The non-life insurance industry’s underwriting performance was disappointing last year. Although it reduced its underwriting loss to £165m compared with £315m in 2007, and lowered its net combined ratio to 100.7% from 101%, these minimal improvements were, in our opinion, unsatisfactory, given that flood losses had severely impacted performance in 2007 and the weak investment environment should have put a lot of pressure on the industry to underwrite profitably. On a more positive note, however, pre-tax profits grew to £5.8bn from £4.7bn, and the pre-tax return on equity rose to 15.8% from 13%.
Of more concern to us was the accident year performance. While the accident year net combined ratio fell 4.1 percentage points, it was still high at 104.9%. For the fifth successive year, the industry managed to supplement its accident year performance with prior years’ claims reserves releases, albeit at a lower absolute and relative level in 2008 (£1.6bn) than in 2007 (£2.5bn). As the ability to release reserves from prior years’ claims continues to diminish, as we believe it will, reported results will move closer to accident year results. Given the poor accident year performance in 2008, this is not a prospect to be relished.
So, is the industry improving? While there are signs of premium rate increases above the rate of claims inflation, they are not enough for us to feel confident that 2009 will be significantly better on an accident year basis. Furthermore, on a reported year basis, there may be no improvement if
reserve releases decline, as we expect. All of which will confirm what we all know already – that the UK non-life insurance industry is a very competitive world indeed.

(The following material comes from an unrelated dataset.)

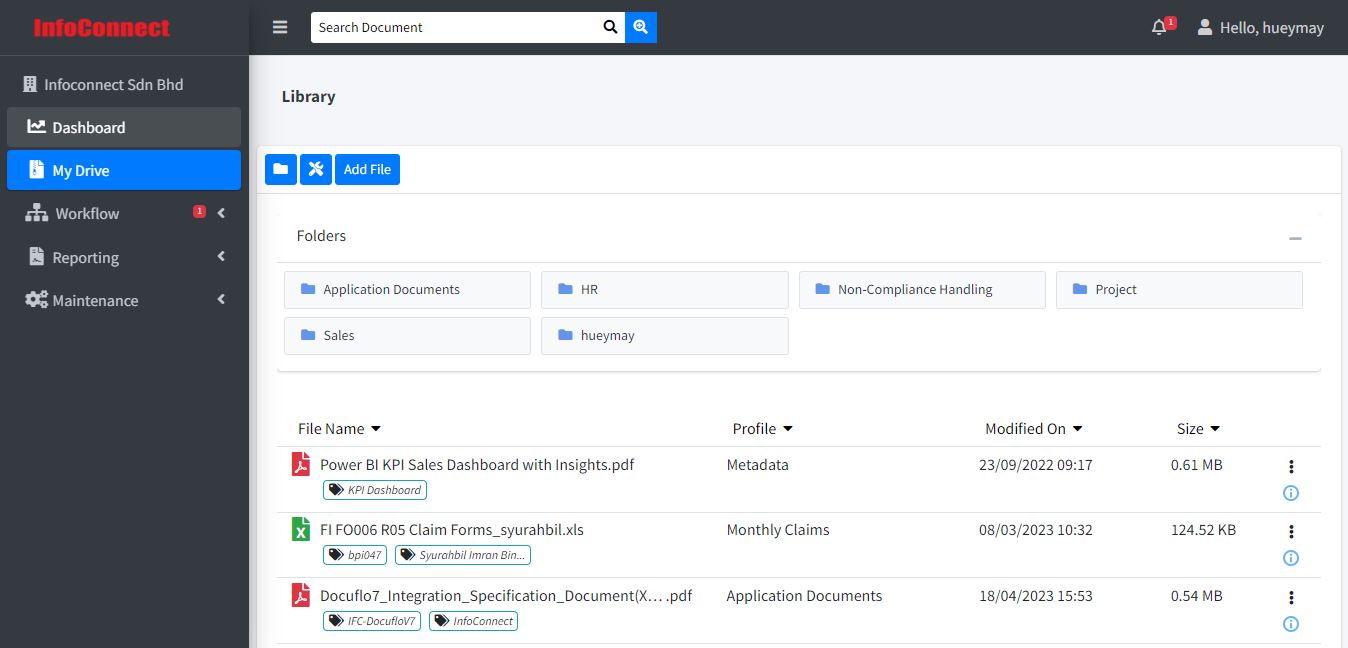The height and width of the screenshot is (648, 1348).
Task: Click the Add File button
Action: tap(367, 169)
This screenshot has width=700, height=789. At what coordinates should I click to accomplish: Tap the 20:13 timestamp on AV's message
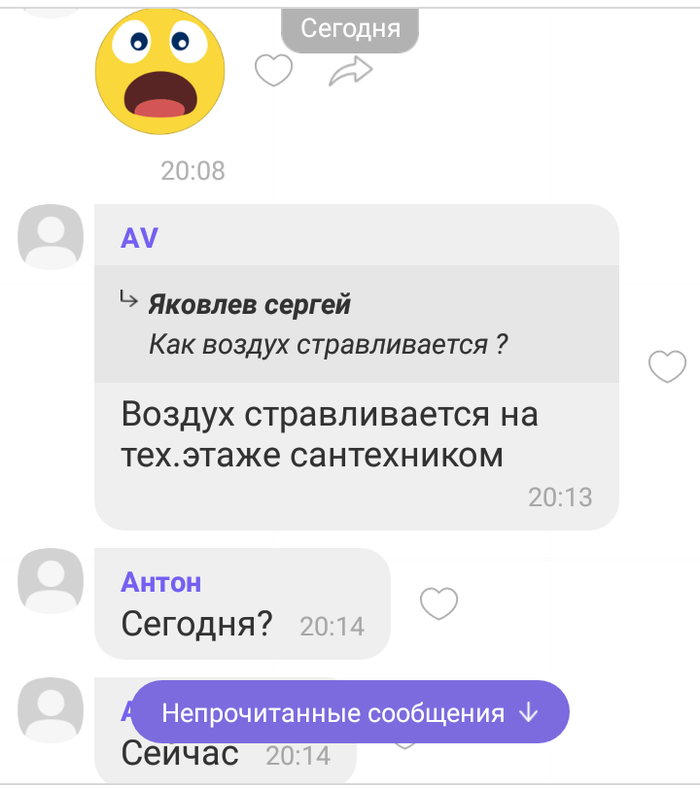click(x=560, y=497)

Turning our attention briefly to the industry balance sheet, the good news is that it remains conservatively invested: cash accounted for 13% of total assets and bonds for 45% at year-end 2008, with equities and property accounting for just 9% and 1%, respectively. Moreover, as a percentage of adjusted shareholders’ funds, property and equity investments fell to 31.7% from 35.8% a year earlier, which is its lowest level in the past 10 years. This means that the exposure of the industry to market risk in relation to its capital base is relatively low.

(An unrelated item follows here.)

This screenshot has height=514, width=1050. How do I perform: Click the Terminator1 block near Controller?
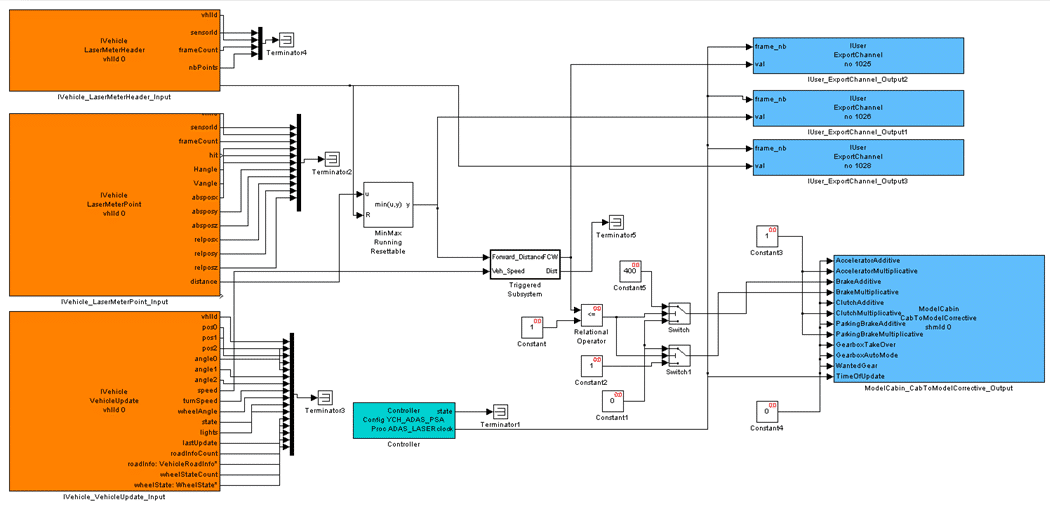pyautogui.click(x=500, y=411)
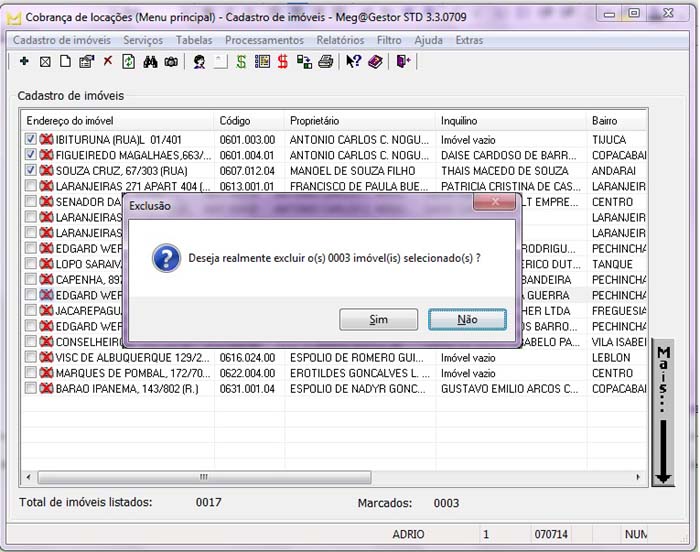Expand columns with the Mais arrow
The height and width of the screenshot is (552, 700).
663,415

Nevertheless, while this has provided the industry with a degree of resilience in its solvency, the solvency ratio (net written premium as a percentage of adjusted shareholders’ funds) deteriorated quite sharply in 2008 to 109.1% from 92.2% in 2007. We would view further deterioration in this ratio without evidence of improved underwriting performance negatively.
Understanding the loss reserves to net written premium ratio
Assessing the adequacy of a non-life insurer’s loss reserves is a critical element in understanding its financial health. In the absence of an actuarial opinion, a simple tool available to financial analysts is to look at the scale of the loss reserves in relation to the net written premium. This gives an insight into the level of reserves established to meet past liabilities to which the insurer is exposed. In essence, all else being equal, a rise in the ratio over time suggests deterioration in the quality of the underwriting and vice versa.

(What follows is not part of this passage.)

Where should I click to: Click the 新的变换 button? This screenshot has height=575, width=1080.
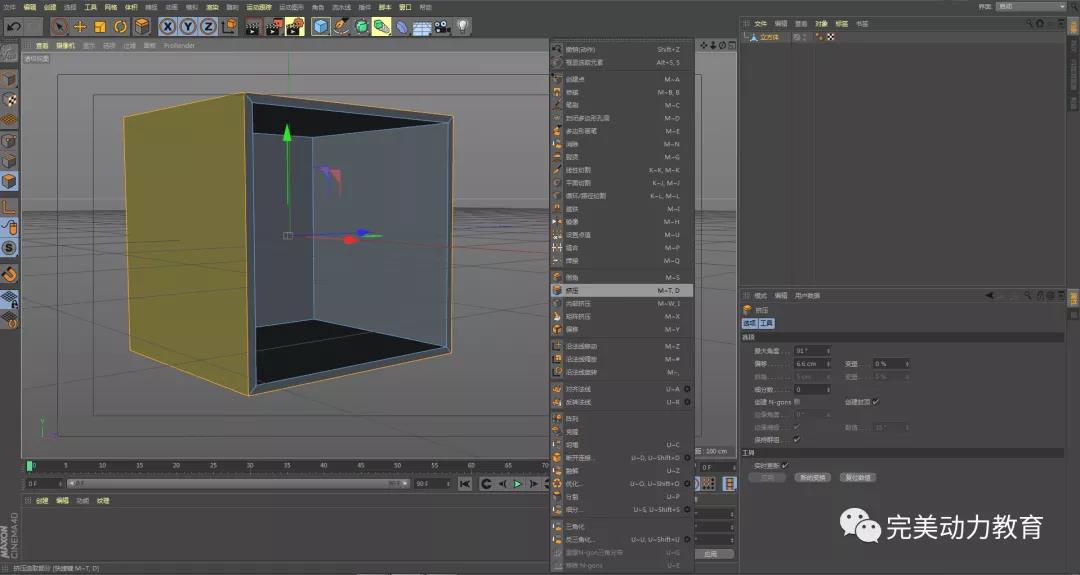[x=814, y=478]
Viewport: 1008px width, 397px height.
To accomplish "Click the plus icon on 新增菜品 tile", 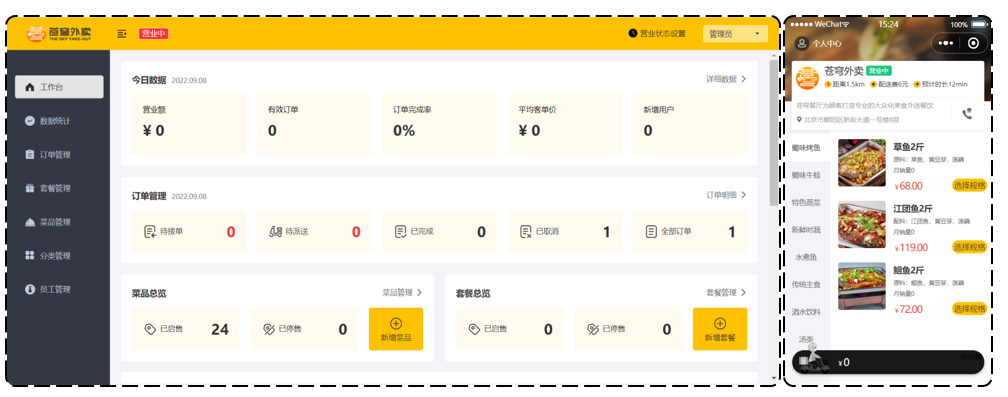I will (396, 324).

The ratio must be used with care, however. It has validity for a particular insurer across time as long as the business mix has not changed materially – different lines of business will have different ratio levels.
Similarly, any material change in reserving accuracy or policy will distort the trend. Comparisons between insurers are also best made with those that have similar books of business. As usual, the ratio is a means to an end, not an end in itself, and is just as useful for the questions it raises as for the questions it answers.
Furthermore, it is important to distinguish between premium growth that is purely volume driven and premium growth that reflects an increase in the price of the risks underwritten, as this can lead to misinterpretation of the ratio: for example, an increase in the volume, but not in the premium charged per unit of risk, will lead to a rise in the denominator, while the numerator’s growth may lag behind, leaving the ratio temporarily at a misleadingly lower level. On the other hand, growth as a result of higher pricing will also lower the ratio, but on a more permanent basis.